WHAT YOU WILL DO:
Print the whole listing, unchanged.

--- START ---

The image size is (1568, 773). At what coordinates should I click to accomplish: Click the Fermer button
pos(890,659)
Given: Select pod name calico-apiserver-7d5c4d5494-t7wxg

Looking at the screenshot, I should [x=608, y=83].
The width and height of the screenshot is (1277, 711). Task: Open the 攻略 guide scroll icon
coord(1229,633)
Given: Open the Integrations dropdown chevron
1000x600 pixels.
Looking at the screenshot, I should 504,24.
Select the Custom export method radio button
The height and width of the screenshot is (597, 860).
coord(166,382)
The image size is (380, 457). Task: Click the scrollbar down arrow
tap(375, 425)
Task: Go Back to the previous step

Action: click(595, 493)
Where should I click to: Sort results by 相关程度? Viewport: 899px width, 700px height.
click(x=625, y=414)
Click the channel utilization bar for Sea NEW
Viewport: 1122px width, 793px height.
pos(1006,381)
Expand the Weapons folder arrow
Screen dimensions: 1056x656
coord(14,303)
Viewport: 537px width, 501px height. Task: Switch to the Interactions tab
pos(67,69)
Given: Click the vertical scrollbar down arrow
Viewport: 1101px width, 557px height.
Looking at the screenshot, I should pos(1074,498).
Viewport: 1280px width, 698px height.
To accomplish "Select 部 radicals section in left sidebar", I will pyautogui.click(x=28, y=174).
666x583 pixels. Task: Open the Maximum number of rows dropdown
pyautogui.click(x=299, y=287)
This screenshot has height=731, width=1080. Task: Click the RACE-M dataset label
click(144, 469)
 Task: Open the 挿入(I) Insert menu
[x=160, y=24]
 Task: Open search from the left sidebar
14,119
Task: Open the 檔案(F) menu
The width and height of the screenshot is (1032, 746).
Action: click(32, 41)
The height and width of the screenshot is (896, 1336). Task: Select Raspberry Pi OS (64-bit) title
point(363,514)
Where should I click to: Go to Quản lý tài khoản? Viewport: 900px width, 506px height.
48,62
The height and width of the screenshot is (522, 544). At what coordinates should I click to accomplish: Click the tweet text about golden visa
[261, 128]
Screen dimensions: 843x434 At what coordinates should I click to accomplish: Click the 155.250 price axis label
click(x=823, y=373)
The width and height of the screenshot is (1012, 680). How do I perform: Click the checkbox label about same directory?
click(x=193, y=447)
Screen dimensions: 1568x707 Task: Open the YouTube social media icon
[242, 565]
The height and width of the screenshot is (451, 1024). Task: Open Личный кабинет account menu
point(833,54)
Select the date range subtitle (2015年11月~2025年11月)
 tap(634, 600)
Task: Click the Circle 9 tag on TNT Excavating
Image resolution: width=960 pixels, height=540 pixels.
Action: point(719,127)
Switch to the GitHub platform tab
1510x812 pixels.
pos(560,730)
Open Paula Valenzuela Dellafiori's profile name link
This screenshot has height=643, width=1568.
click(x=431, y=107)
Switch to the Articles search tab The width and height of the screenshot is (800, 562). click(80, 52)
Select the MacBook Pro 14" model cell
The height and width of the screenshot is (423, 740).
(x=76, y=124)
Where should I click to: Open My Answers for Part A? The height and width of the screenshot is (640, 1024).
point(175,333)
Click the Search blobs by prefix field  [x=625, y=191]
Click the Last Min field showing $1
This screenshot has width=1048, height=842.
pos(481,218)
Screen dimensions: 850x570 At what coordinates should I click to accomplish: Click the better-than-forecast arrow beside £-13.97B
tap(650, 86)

--- END ---

WRITTEN ANSWER:
The image size is (1568, 773). At what coordinates should I click to accomplish: Click the Fermer button
pos(890,659)
Given: Select pod name calico-apiserver-7d5c4d5494-t7wxg

Looking at the screenshot, I should [x=608, y=83].
The width and height of the screenshot is (1277, 711). Task: Open the 攻略 guide scroll icon
coord(1229,633)
Given: Open the Integrations dropdown chevron
1000x600 pixels.
Looking at the screenshot, I should 504,24.
Select the Custom export method radio button
The height and width of the screenshot is (597, 860).
coord(166,382)
The image size is (380, 457). Task: Click the scrollbar down arrow
tap(375, 425)
Task: Go Back to the previous step

Action: click(595, 493)
Where should I click to: Sort results by 相关程度? Viewport: 899px width, 700px height.
click(x=625, y=414)
Click the channel utilization bar for Sea NEW
Viewport: 1122px width, 793px height.
pos(1006,381)
Expand the Weapons folder arrow
Screen dimensions: 1056x656
coord(14,303)
Viewport: 537px width, 501px height. Task: Switch to the Interactions tab
pos(67,69)
Given: Click the vertical scrollbar down arrow
Viewport: 1101px width, 557px height.
Looking at the screenshot, I should pos(1074,498).
Viewport: 1280px width, 698px height.
To accomplish "Select 部 radicals section in left sidebar", I will pyautogui.click(x=28, y=174).
666x583 pixels. Task: Open the Maximum number of rows dropdown
pyautogui.click(x=299, y=287)
This screenshot has height=731, width=1080. Task: Click the RACE-M dataset label
click(144, 469)
 Task: Open the 挿入(I) Insert menu
[x=160, y=24]
 Task: Open search from the left sidebar
14,119
Task: Open the 檔案(F) menu
The width and height of the screenshot is (1032, 746).
Action: click(32, 41)
The height and width of the screenshot is (896, 1336). Task: Select Raspberry Pi OS (64-bit) title
point(363,514)
Where should I click to: Go to Quản lý tài khoản? Viewport: 900px width, 506px height.
48,62
The height and width of the screenshot is (522, 544). At what coordinates should I click to accomplish: Click the tweet text about golden visa
[261, 128]
Screen dimensions: 843x434 At what coordinates should I click to accomplish: Click the 155.250 price axis label
click(x=823, y=373)
The width and height of the screenshot is (1012, 680). How do I perform: Click the checkbox label about same directory?
click(x=193, y=447)
Screen dimensions: 1568x707 Task: Open the YouTube social media icon
[242, 565]
The height and width of the screenshot is (451, 1024). Task: Open Личный кабинет account menu
point(833,54)
Select the date range subtitle (2015年11月~2025年11月)
 tap(634, 600)
Task: Click the Circle 9 tag on TNT Excavating
Image resolution: width=960 pixels, height=540 pixels.
Action: point(719,127)
Switch to the GitHub platform tab
1510x812 pixels.
pos(560,730)
Open Paula Valenzuela Dellafiori's profile name link
This screenshot has height=643, width=1568.
click(x=431, y=107)
Switch to the Articles search tab The width and height of the screenshot is (800, 562). click(80, 52)
Select the MacBook Pro 14" model cell
The height and width of the screenshot is (423, 740).
(x=76, y=124)
Where should I click to: Open My Answers for Part A? The height and width of the screenshot is (640, 1024).
point(175,333)
Click the Search blobs by prefix field  [x=625, y=191]
Click the Last Min field showing $1
This screenshot has width=1048, height=842.
pos(481,218)
Screen dimensions: 850x570 At what coordinates should I click to accomplish: Click the better-than-forecast arrow beside £-13.97B
tap(650, 86)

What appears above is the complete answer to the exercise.